Die Kopfplatte hat zwar einen schlichten Umriss, zeigt aber doch eine Menge Eleganz, erzeugt durch die Auflage aus Palisander, die das Korpusholz zitiert, die Pearl-Einlagen für Firmenname und -logo und die hochwertigen, güldenen Mechaniken von Gotoh. Sie sorgen mit ihrer großen Übersetzung für präzises Tuning und mit ihren Stimmwirbeln aus Ebenholz für tolle Optik. Überhaupt sind diese beiden Alvarez-Modelle Aushängeschilder japanischer Gitarrenbau-Kunst. Die Makellosigkeit der Lackierung, die handwerkliche Präzision, die werkseitige Abstimmung – das macht schon Eindruck. Und dann ist da ja noch das Pickup/Preamp-System der D70CE, die ja darüber hinaus auch mit ihrem Cutaway Punkte bei den Solisten unter uns sammeln kann.
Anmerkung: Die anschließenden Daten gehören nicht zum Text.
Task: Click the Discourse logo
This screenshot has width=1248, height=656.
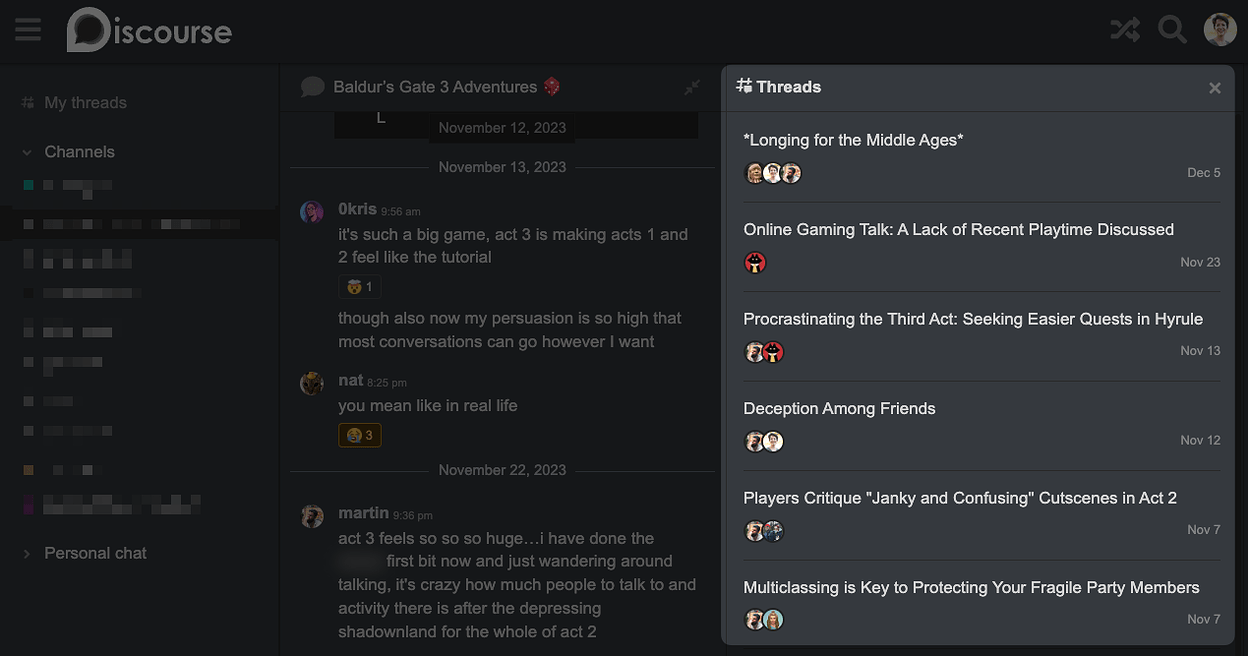Action: pyautogui.click(x=150, y=30)
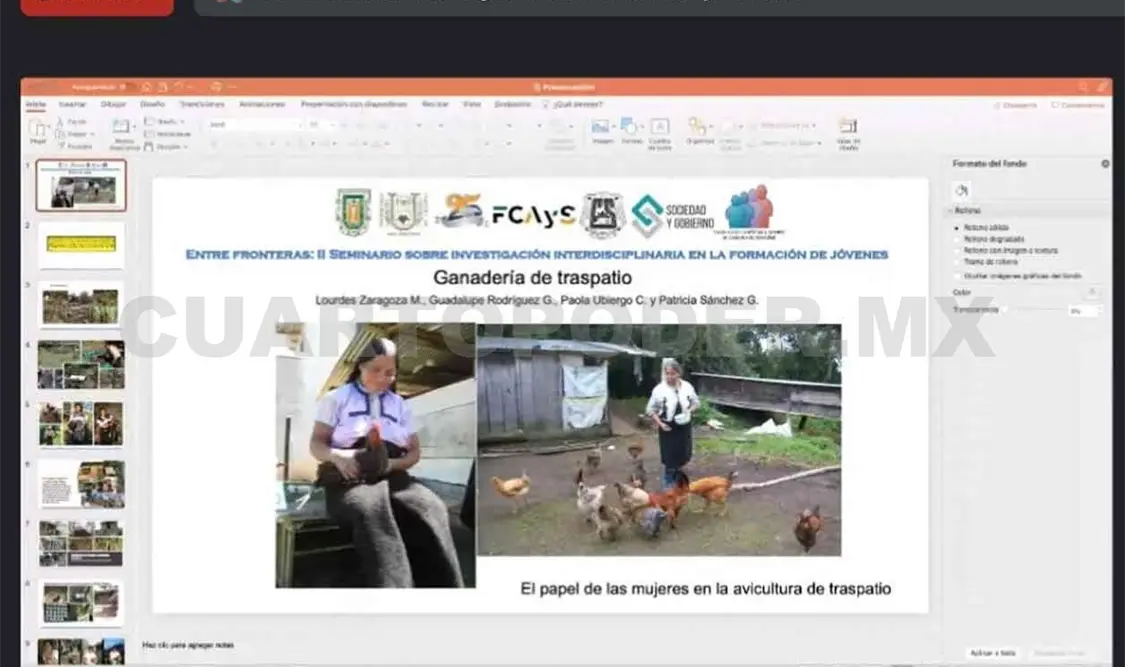Switch to the Transiciones tab

coord(201,104)
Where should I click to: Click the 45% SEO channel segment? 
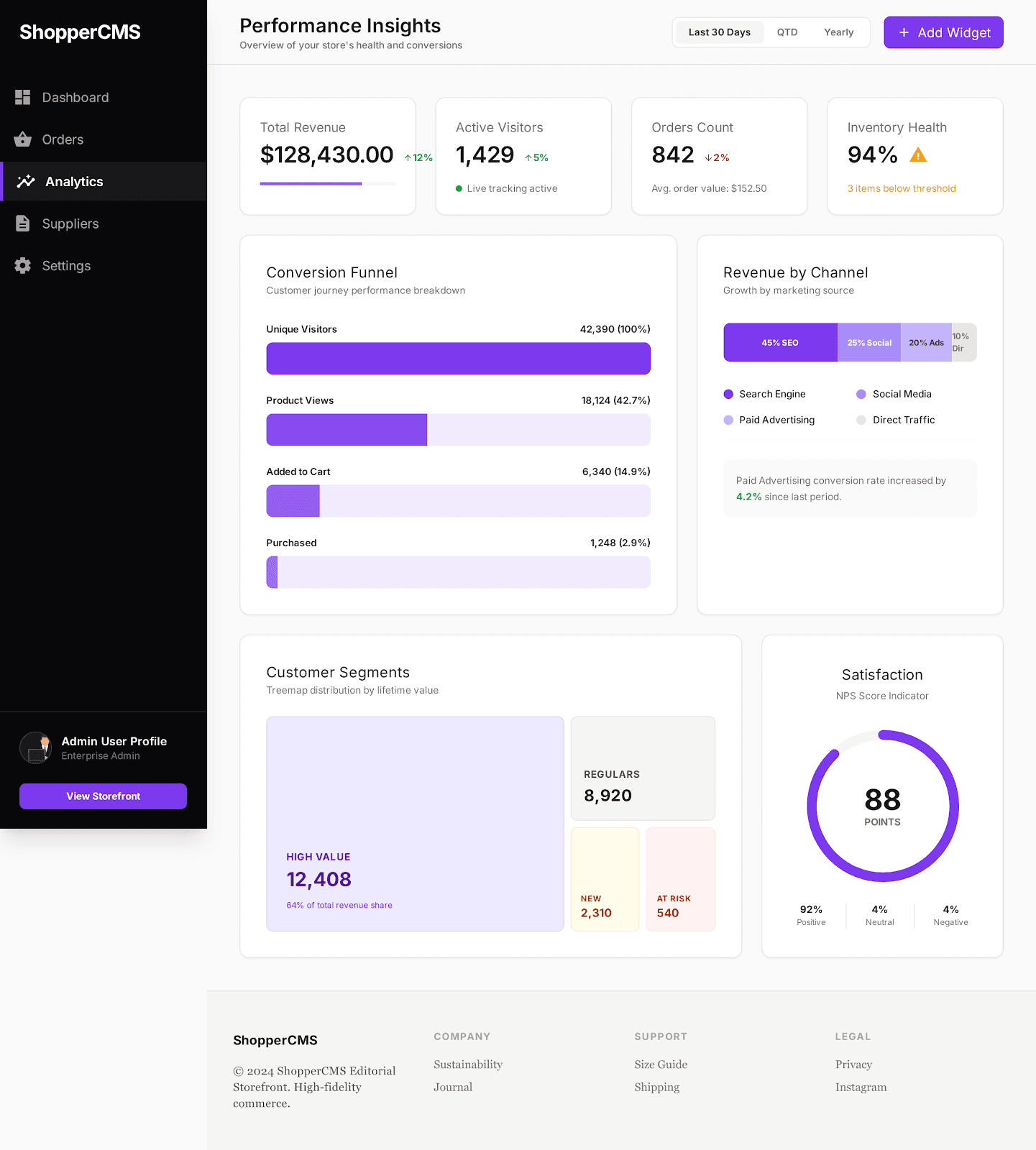(x=780, y=343)
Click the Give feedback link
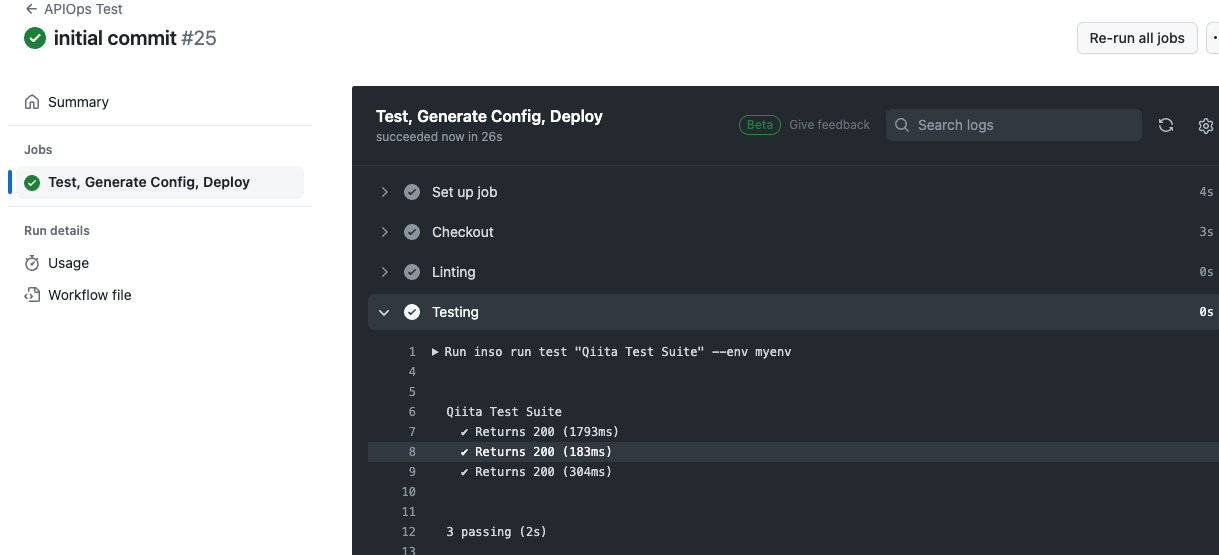This screenshot has width=1219, height=555. (x=829, y=125)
Das System wurde von B-Band für Alvarez gebaut und basiert auf zwei Tonabnehmern. Zum einen ist da ein üblicher PiezoPU unter der Stegeinlage, zum anderen ist da noch ein Transducer innen auf der Decke. Die Regeleinheit hat – dafür, dass sie innen am Schalllochrand sitzt – eine ganze Menge zu bieten. Mittels zweier Rädchen lassen sich Volume und Mischverhältnis der Pickups regeln. Letzteres ist von zentraler Bedeutung – je mehr Transducer man dem Piezo beimischt, desto mehr Luft und Natürlichkeit bekommt der Sound, das Ganze wird dann aber auch zunehmend rückkopplungsempfindlicher und Touchsensibler. Das muss jeder für sich ausreizen. Auf dem Preamp sind auch noch ein Batterie-Lämpchen, ein Phase-Taster und zwei Gain-Regler für die Empfindlichkeit der beiden Pickups. Diese lassen sich am besten mit einem kleinen Kreuzschlitz-Schraubendreher justieren. Signalausgabe ist am hinteren Gurtpin – fertig.
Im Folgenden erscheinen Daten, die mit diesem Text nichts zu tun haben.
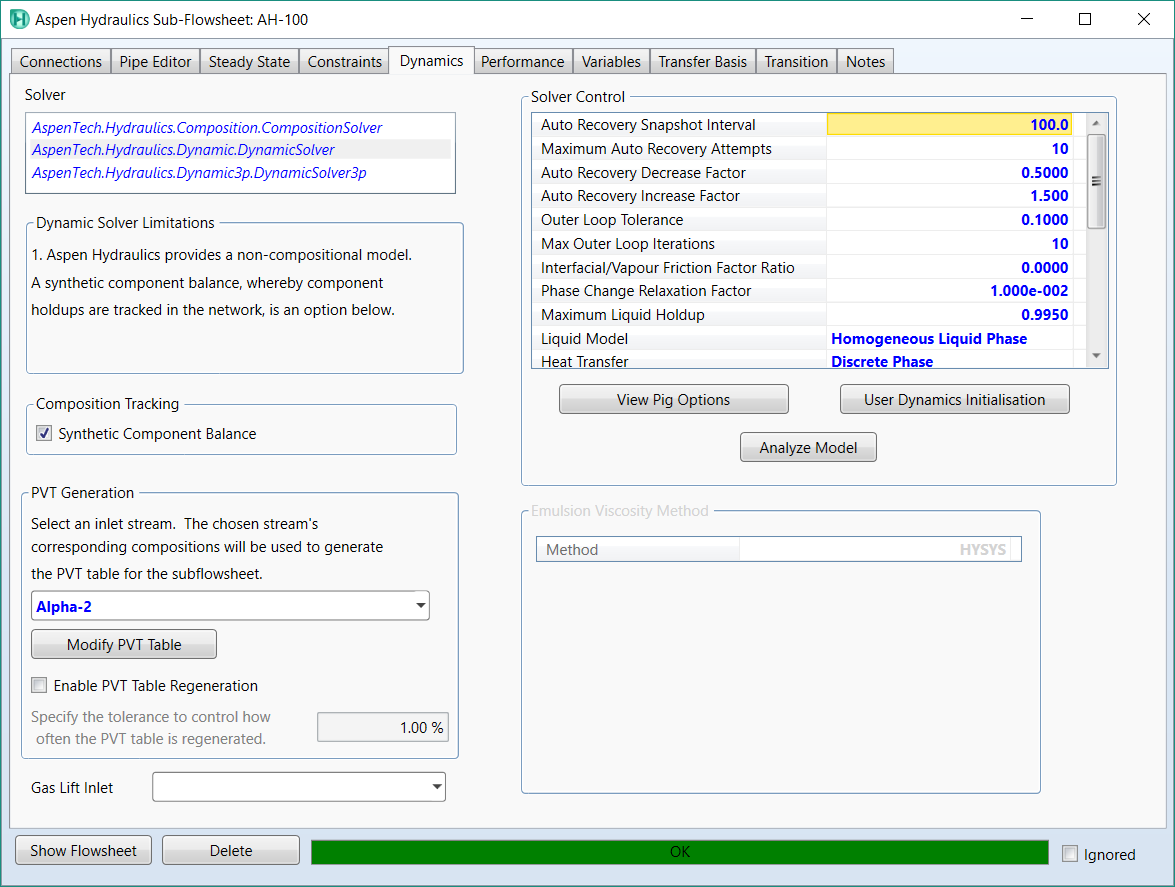The width and height of the screenshot is (1175, 887).
Task: Change the Liquid Model from Homogeneous Liquid Phase
Action: click(929, 338)
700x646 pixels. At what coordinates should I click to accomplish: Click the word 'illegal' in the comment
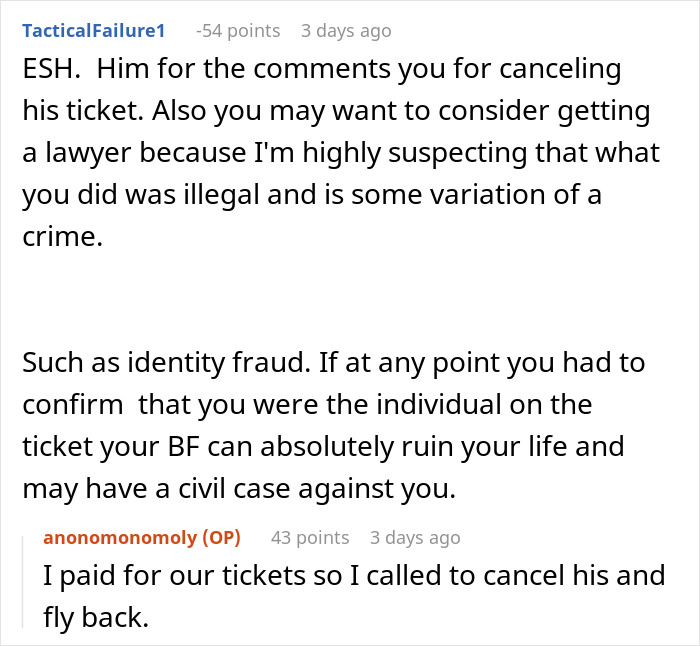257,194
https://www.youtube.com/watch?v=X2NeQr6OMSo&feature=youtu.be
https://www.youtube.com/watch?v=X2NeQr6OMSo&feature=youtu.be
Die mattlackierten Hälse liegen prächtig in der Hand, man ist sofort zu Hause auf diesen D70s. Die Werkseinstellung von Intonation und Saitenlage ist perfekt – das erwarte ich aber auch von Gitarren dieser Preisliga. Hier bietet sich jetzt die seltene Gelegenheit, im direkten Vergleich zu erforschen, ob und wenn welcher Sound-Unterschied zwischen einer Dreadnought mit und einer ohne Cutaway besteht. Spielt dieser Korpusausschnitt überhaupt eine Rolle beim unverstärkten Klangbild? Yes, it does! Und dass über alle Frequenzbereiche. Das Modell ohne Cutaway hat ein Quäntchen mehr sonoren Groll in den Bässen, einen Tick mehr Durchsetzung in den Mitten und etwas mehr Kraft in den Höhen.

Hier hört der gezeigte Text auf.